• Extracted text:

>> start

Step 3: Definition of boundary conditions
Go to the Loads & Boundary Condition Tool to enter the loads and fixations. Displacements, Forces, Moments, Gravity and Pressure Loads can be applied using different selection options.
In this case two pressure loads are defined (one on the upper surface and one on the lower surface of the pipe):
Name | Force/Moment/Pressure/Gravity | Value in N |
|---|---|---|
pressure upper | Pressure | 5 MPa |
pressure lower | Pressure | 5 MPa |
To apply the pressure loads choose the Pressure Load option and define a name and magnitude. Keep in mind: Pressure loads can only be defined on faces.
Eight constraints are created and attached on the attachment points on the flanges:
Tip: To simplify this you can choose more than one cell at once. This way you can attach the constraints to all eight points with only one condition.
Name | Direction |
|---|---|
Constraint 1 | all |
Step 4: Definition of load cases
The next steps are defined in the Studies Area.
All boundary conditions must be assigned to the specific load cases, which are defined as Events. The number of Events can be changed by adding/deleting Events to the Meshless Generative Design Scenario. The assignment of the boundary conditions to the Events can be made in the Loads & Constrains Window. The already created loads and constraints that concern the Design space are listed in this window and can be activated for each Event individually.
Active in Event 1: Pressure 1, Pressure 2 and Constraint 1
Step 5: Definition of optimisation parameters
The optimisation parameters are selected in the Studies Area as well.
Select the Strut Density: Medium
Select the Shape Quality: Balanced
Enter the Stress Goal: 70 MPa
Don’t forget to save the project!

>> end

• Supplied material:
>> start

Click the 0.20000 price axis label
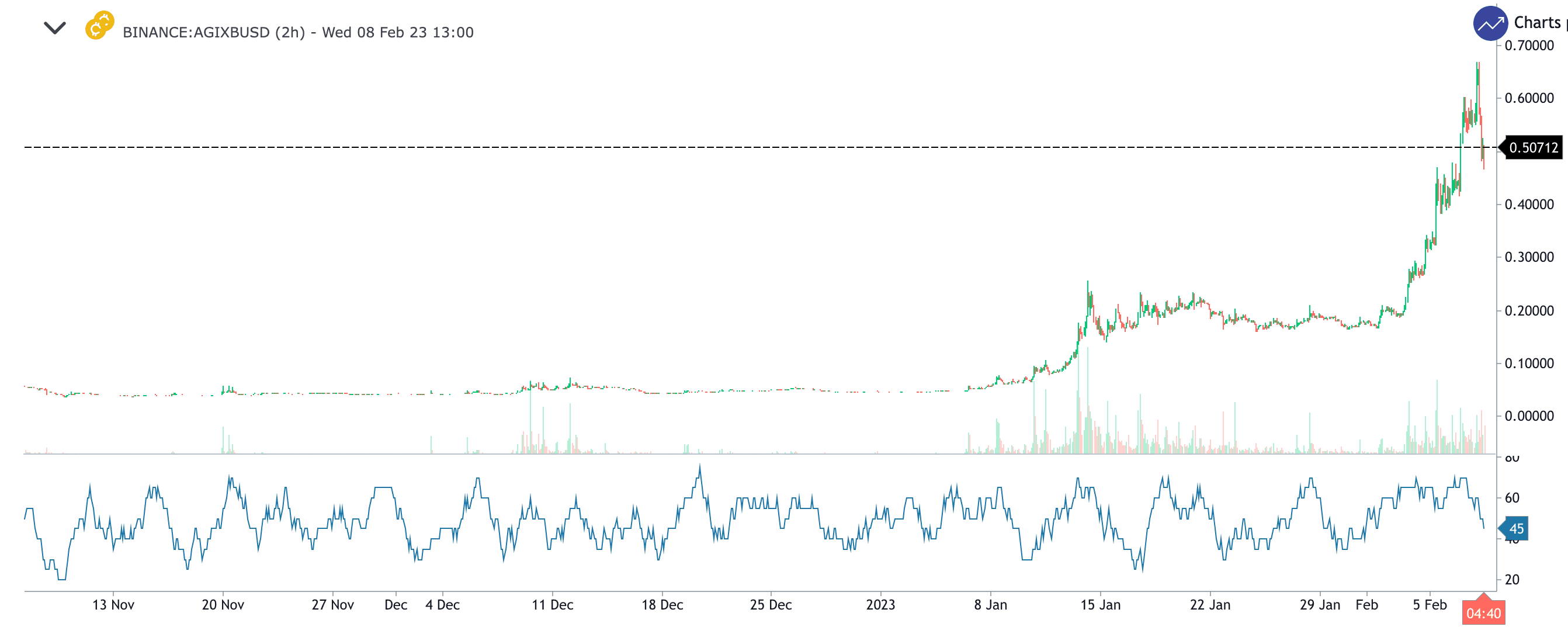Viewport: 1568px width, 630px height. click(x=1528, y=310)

>> end
>> start

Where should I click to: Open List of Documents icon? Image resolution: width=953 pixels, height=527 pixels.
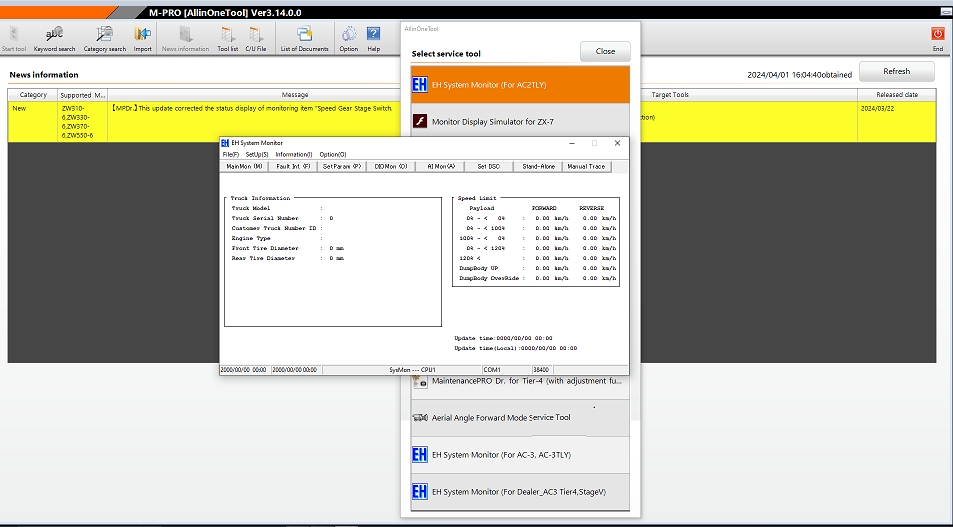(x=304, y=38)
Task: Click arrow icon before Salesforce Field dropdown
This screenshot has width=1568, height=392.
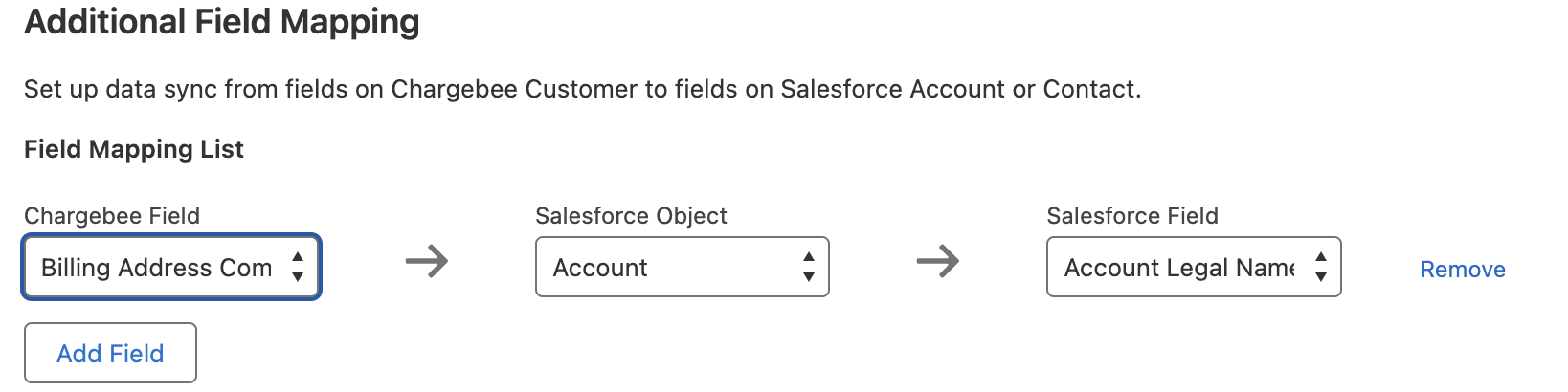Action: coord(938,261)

>> end
>> start

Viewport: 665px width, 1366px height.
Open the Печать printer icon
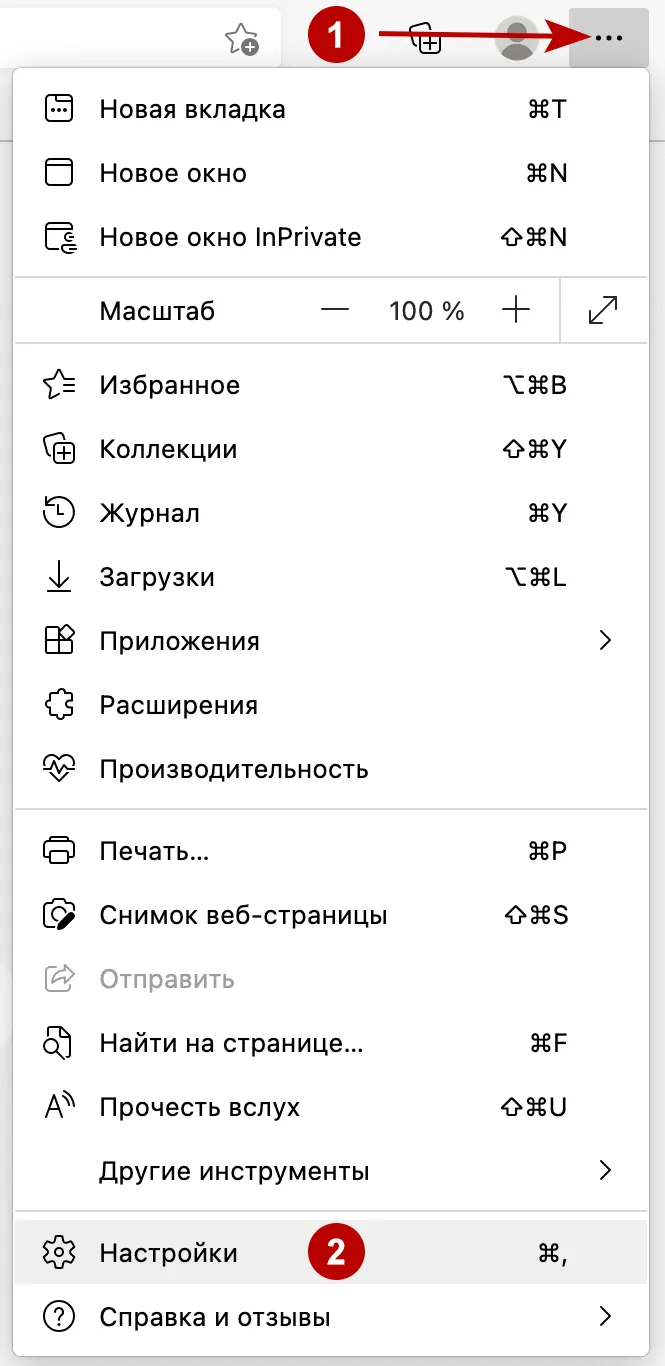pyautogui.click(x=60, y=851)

>> end

• What to do:
A) According to the generative design tutorial, on what kind of geometry can pressure loads be defined?
B) Summarize the generative design tutorial in two sentences.
C) Write a continuation of the generative design tutorial, beginning after its final sentence.
The material above comes from a source unrelated to the generative design tutorial.

• Answers for this exercise:
A) Pressure loads can only be defined on faces.

B) The generative design tutorial defines two 5 MPa pressure loads on the upper and lower surfaces of a pipe and eight constraints on the flange attachment points, then assigns these boundary conditions to load cases called Events. It then sets the optimization parameters in the Studies Area: a medium strut density, a balanced shape quality, and a stress goal of 70 MPa.

C)
Step 6: Starting the optimisation and visualizing the results
If all data are correct, the optimisation can be started and tracked in the Post Processing. The Analysis Readiness function checks if all information are provided and the optimisation can start.
All result iterations are displayed as soon as they are available. Furthermore, you are able to stop the optimisation in this selection area. However, a Restart is not directly possible.
The optimisation is finished after 64 iterations (Shape Quality: Balanced).
Generative Design
You can always change the Strut Density, Stress Goal and Complexity to influence the results and try out different options
The Complexity can be increased for a higher resolution (increased calculation time!)
Step 7: Visualization of Stresses, Displacements & Mass
The legend can be influenced in different ways. You can add and reduce the stress/displacement steps, enlarge different steps and set new minimum and maximum values.
The first scenario is optimised with the settings from the tutorial. The second scenario is taking the warning of the first optimisation into consideration and the Code “BF1584446026” from the Warning Message was added to the Advanced User Settings. A slight difference between the result geometries is visible. More information regarding Warning & Error Codes can be found here.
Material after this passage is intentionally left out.